Saved entries
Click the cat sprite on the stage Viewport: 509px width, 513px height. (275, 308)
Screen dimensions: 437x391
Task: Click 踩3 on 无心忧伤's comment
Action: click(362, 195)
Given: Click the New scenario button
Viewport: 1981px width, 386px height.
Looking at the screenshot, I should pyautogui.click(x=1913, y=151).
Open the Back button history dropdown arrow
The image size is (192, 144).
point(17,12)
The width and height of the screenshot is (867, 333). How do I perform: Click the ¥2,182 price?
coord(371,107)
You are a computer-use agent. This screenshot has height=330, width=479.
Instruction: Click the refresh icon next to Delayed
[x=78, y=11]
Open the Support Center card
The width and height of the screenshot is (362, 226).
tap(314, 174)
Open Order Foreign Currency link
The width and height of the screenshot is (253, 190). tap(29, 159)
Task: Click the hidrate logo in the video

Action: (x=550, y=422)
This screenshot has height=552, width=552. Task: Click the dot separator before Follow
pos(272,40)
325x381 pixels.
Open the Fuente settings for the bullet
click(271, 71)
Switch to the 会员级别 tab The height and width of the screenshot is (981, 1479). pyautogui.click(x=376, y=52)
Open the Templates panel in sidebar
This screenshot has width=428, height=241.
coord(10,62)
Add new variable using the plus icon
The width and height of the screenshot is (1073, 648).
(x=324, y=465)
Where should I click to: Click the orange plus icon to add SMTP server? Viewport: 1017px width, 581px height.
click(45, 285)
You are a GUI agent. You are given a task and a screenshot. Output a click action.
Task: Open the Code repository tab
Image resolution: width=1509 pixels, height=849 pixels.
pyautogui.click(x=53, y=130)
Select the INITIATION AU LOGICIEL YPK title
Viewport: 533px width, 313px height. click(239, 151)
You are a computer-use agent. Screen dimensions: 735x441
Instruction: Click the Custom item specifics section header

Exercise directions »
Please put the rows above into a Markdown table with the columns No. and Line, numbering each line and leaving out blank lines.

Written answer »
| No. | Line |
|---|---|
| 1 | Click the cat sprite on the stage Viewport: 509px width, 513px height. (275, 308) |
| 2 | Screen dimensions: 437x391 |
| 3 | Task: Click 踩3 on 无心忧伤's comment |
| 4 | Action: click(362, 195) |
| 5 | Given: Click the New scenario button |
| 6 | Viewport: 1981px width, 386px height. |
| 7 | Looking at the screenshot, I should pyautogui.click(x=1913, y=151). |
| 8 | Open the Back button history dropdown arrow |
| 9 | The image size is (192, 144). |
| 10 | point(17,12) |
| 11 | The width and height of the screenshot is (867, 333). How do I perform: Click the ¥2,182 price? |
| 12 | coord(371,107) |
| 13 | You are a computer-use agent. This screenshot has height=330, width=479. |
| 14 | Instruction: Click the refresh icon next to Delayed |
| 15 | [x=78, y=11] |
| 16 | Open the Support Center card |
| 17 | The width and height of the screenshot is (362, 226). |
| 18 | tap(314, 174) |
| 19 | Open Order Foreign Currency link |
| 20 | The width and height of the screenshot is (253, 190). tap(29, 159) |
| 21 | Task: Click the hidrate logo in the video |
| 22 | Action: (x=550, y=422) |
| 23 | This screenshot has height=552, width=552. Task: Click the dot separator before Follow |
| 24 | pos(272,40) |
| 25 | 325x381 pixels. |
| 26 | Open the Fuente settings for the bullet |
| 27 | click(271, 71) |
| 28 | Switch to the 会员级别 tab The height and width of the screenshot is (981, 1479). pyautogui.click(x=376, y=52) |
| 29 | Open the Templates panel in sidebar |
| 30 | This screenshot has width=428, height=241. |
| 31 | coord(10,62) |
| 32 | Add new variable using the plus icon |
| 33 | The width and height of the screenshot is (1073, 648). |
| 34 | (x=324, y=465) |
| 35 | Where should I click to: Click the orange plus icon to add SMTP server? Viewport: 1017px width, 581px height. |
| 36 | click(45, 285) |
| 37 | You are a GUI agent. You are given a task and a screenshot. Output a click action. |
| 38 | Task: Open the Code repository tab |
| 39 | Image resolution: width=1509 pixels, height=849 pixels. |
| 40 | pyautogui.click(x=53, y=130) |
| 41 | Select the INITIATION AU LOGICIEL YPK title |
| 42 | Viewport: 533px width, 313px height. click(239, 151) |
| 43 | You are a computer-use agent. Screen dimensions: 735x441 |
| 44 | Instruction: Click the Custom item specifics section header |